The James L. Wilkins January 13, 1943
The James L. Wilkins was a canal boat that slid its way along the Schuykill Canal from 1868 to 1873. It was owned by the firm of Jackson and Newkirk, Brooklyn, but its headquartes were in Reading and most of them men employed on it were Reading and Berks residents. Through the kind offices of Rober Salathe, of Reading, we have come into the account books kept by William Munshower, master of the James L. Wilkins.
Munshower lived in Reading. Many of the names of the men he employed are surnames frequently found in Berks, and even though we know nothing about them beyond the names are safe in assuming that some of them were Berks Countians. Among those mentioned are George Eckert, Lewis Yoder, Ephraim Trautman, James Simon, Frank Ruff, H. Mattis and S. Spotts. Now that we have established the local flavor we can proceed to relate some of the activities of the James L. Wilkins.
From March to November the canal boat plied between Schuykill Haven and Brooklyn, through the Schuykill, Delaware, and Raritan Canals carrying coal from Pennsylvania and returning laden with New Jersey clay for brick ovens in Manayunk and Reading.
A boatload of coal averaged 180 tons. The Freight costs of delivering a ton of coal from the mines to New Brunswick, N.J. or Brooklyn, N.Y., varied from $1.90 a ton during the summer months rising to $2.25 in November as winter approached. Boatmen received 16 or 18 cents a ton for unloading at their destination. The toll costs on the Raritan Canal were approximately $40 one way, and on the Schuykill almost $50 one way. Subtracting the toll costs plus wages for the crew of three men and the provisions for mules and men it appears that canal boating was a profitable enterprise.
One of Munshower’s duties was to purchase supplies from the various canal-lock stores along his route. His factors, Jackson and Newkirk, reimbursed him for sums expended in providing food for his men and for the mules as well as for incidental pieces of equipment which he purchased from time to time. In studying the rations purchased, usually from D. Kline;s store, one is truck by the large place that the various condiments occupied in the diet of men in those days. It appears that they did their own cooking, and much of their own baking on board the boat.
A glance of the prices of the commodities of those days is interesting to those who wish to make comparisons with the present.
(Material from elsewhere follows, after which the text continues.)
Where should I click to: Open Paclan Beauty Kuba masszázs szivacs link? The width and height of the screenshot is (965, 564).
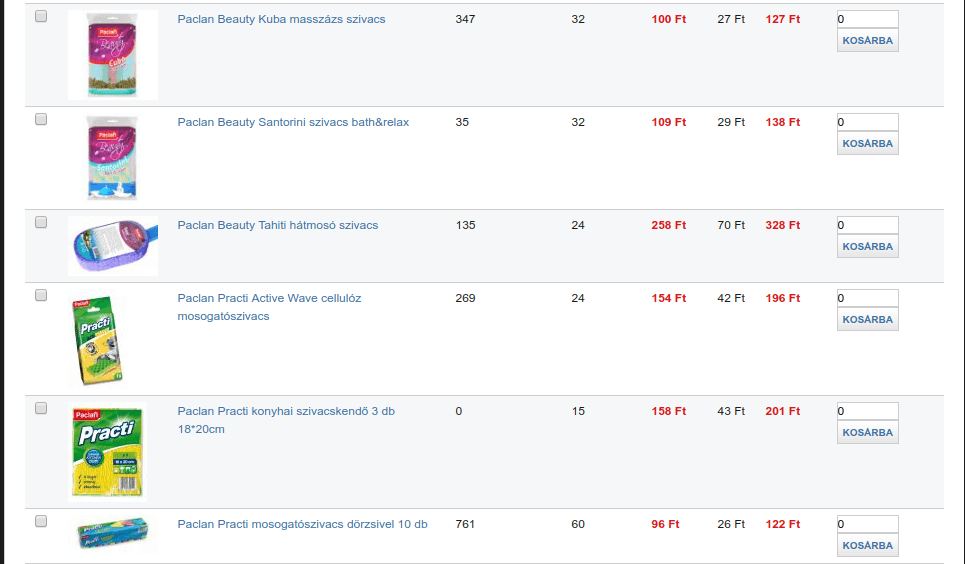(281, 19)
Here are some of the items:
One hundred oysters $0.50
Two pounds beefsteak $0.32
One pound soap $0.10
One pound mackerel $0.14
One pound sugar $0.13
One hundred pounds hay $1.50
Four yards muslin $0.56
One ounce nutmeg $0.02
One box cream of tartar $0.05
One ounce cloves $0.03
One box “essence” $0.05
Three ounces soda $0.03
The James L. Wilkins was idle from November until March. During this period ice formed over the still waters of the canals and the cold weather made the boat untenable for man or beast. Munshower was not idle during this time. He spent his winter months helping the brick manufacturers convert clay he brought to them into red bricks.